Lizzio non si vuole sbilanciare, ma è ottimista. «Credo che prima della prossima primavera potremmo avviare il cantiere – dice – e risolvere questo problema in modo definitivo. Anche perché le due gallerie costituiranno un piede alla collina così che non si muova più». Una volta avviato il cantiere i tempi di realizzazione dipenderanno anche dall’offerta della ditta che si aggiudicherà l’appalto (tra i criteri per la scelta ci saranno infatti anche i tempi previsti per portare a termine i lavori), ma le indicazioni in linea di massima parlano di 18 mesi. Se queste previsioni venissero rispettate, quindi l’A18 in quel tratto potrebbe riaprire al traffico su entrambe le carreggiate e con le due nuove gallerie nell’autunno del 2019. 

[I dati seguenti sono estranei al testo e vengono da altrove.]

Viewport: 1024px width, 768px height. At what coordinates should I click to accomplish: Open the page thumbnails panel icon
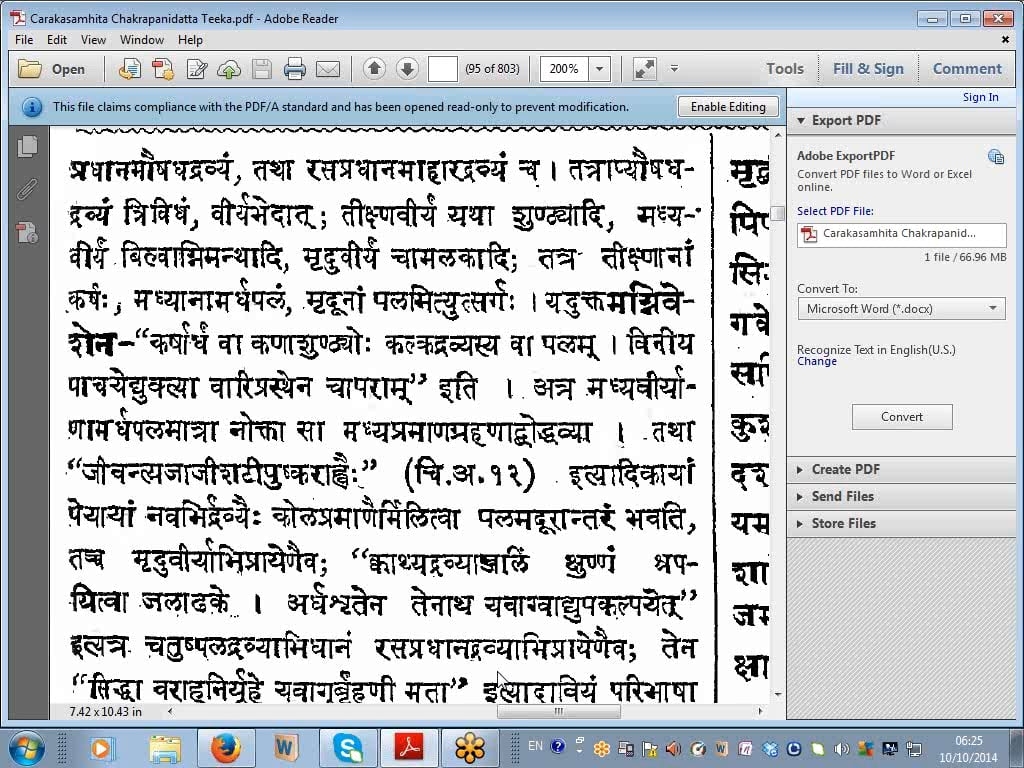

Intanto, parallelamente, va avanti il procedimento giudiziario. La Procura di Messina ha iscritto nel registro degli indagati dieci persone: sei tra amministratori e proprietari di un complesso alberghiero e di alcune case estive in contrada Silemi alta, in cima alla collina franata; due dirigenti del Consorzio autostrade siciliane; il sindaco di Letojanni Alessandro Costa e il capo dell’ufficio tecnico Carmelo Campailla. Sono accusati della mancata realizzazione dei lavori per la regimentazione delle acque bianche e lo sversamento nel pendio franato sull’autostrada. Sversamenti che, ancora pochi mesi fa, continuavano, motivo per cui tutto il costone è stato sequestrato. 

Come accertato in questi mesi di indagine, «quello smottamento fu frutto di una serie di omissioni da parte di chi era tenuto a realizzare gli interventi già indicati nel Piano di assetto idrogeologico nel 2013, dato il rischio e la pericolosità della zona, qualificata come area caratterizzata da dissesti conseguenti ad erosione accelerata». A peggiorare la situazione è stata la speculazione edilizia su quella porzione di terreno che si trova sulla sommità della collina franata. Che è stato oggetto, tra gli anni 70 e 80, di un vero e proprio sbancamento finalizzato alla realizzazione di insediamenti urbanistici, alcuni dei quali sul pendio che sovrasta l’autostrada Messina-Catania, caratterizzato da una pendenza del 75 per cento.